After training the models on the training data and having done the Cross-Validation, as well as analyzing the error through MAE, MAPE and RMSE, I chose to use XGBoost Regressor.
Error results:
From a bot created in the Telegram application, it is possible to quickly and conveniently consult the business values of each Rossmann store.
As shown in the image, the estimated sale value is BRL 286,988,384.00, which can vary between BRL 287,742,483.83 ( Best case scenario ) and BRL 286,234,315.47 ( Worst case scenario ).
As can be seen, the project solved the initial problem, which was the forecast of stores' billing done manually by their managers.
Another important point to highlight is that with the solution created, the CFO can now automatically consult the stores using the created BOT, providing more agility in decision making.

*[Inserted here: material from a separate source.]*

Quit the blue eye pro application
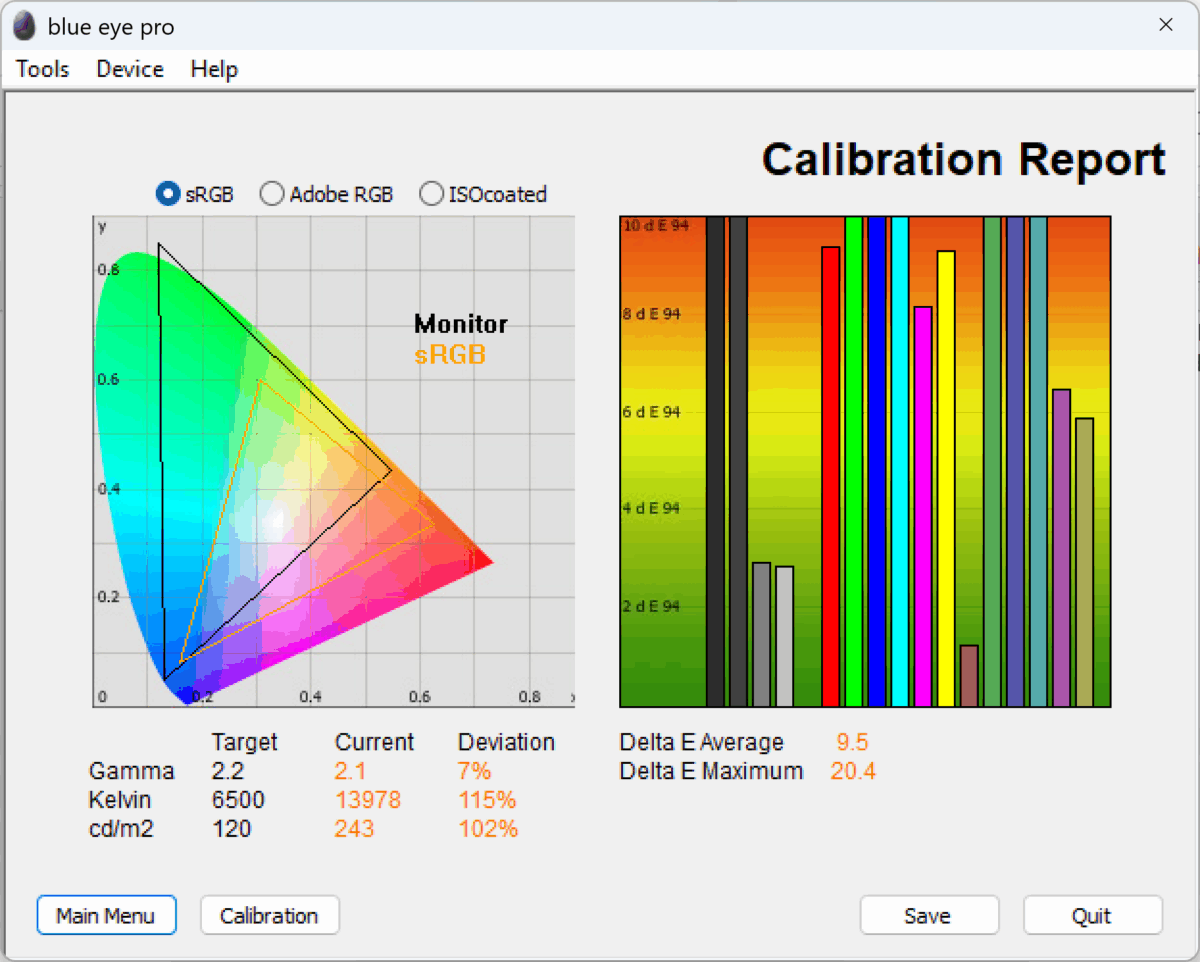Image resolution: width=1200 pixels, height=962 pixels. coord(1092,915)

- Prioritize tasks and solutions
- Develop solutions in a cyclical way, thus delivering results faster
- Construction of a BOT for the Telegram messaging application, in order to speed up access to information
- Investigate why some stores have bad forecasts
- Select other algorithms for training in the next cycle, in order to seek a solution that improves forecasting performance
- Create a web application using the Streamlit framework to give web access to forecasts for store managers.
- Implement unit tests in the produced classes and functions.
- Create new Features to try to improve the performance of the current model and future models.
- Apply programming techniques to improve the performance of the created solution.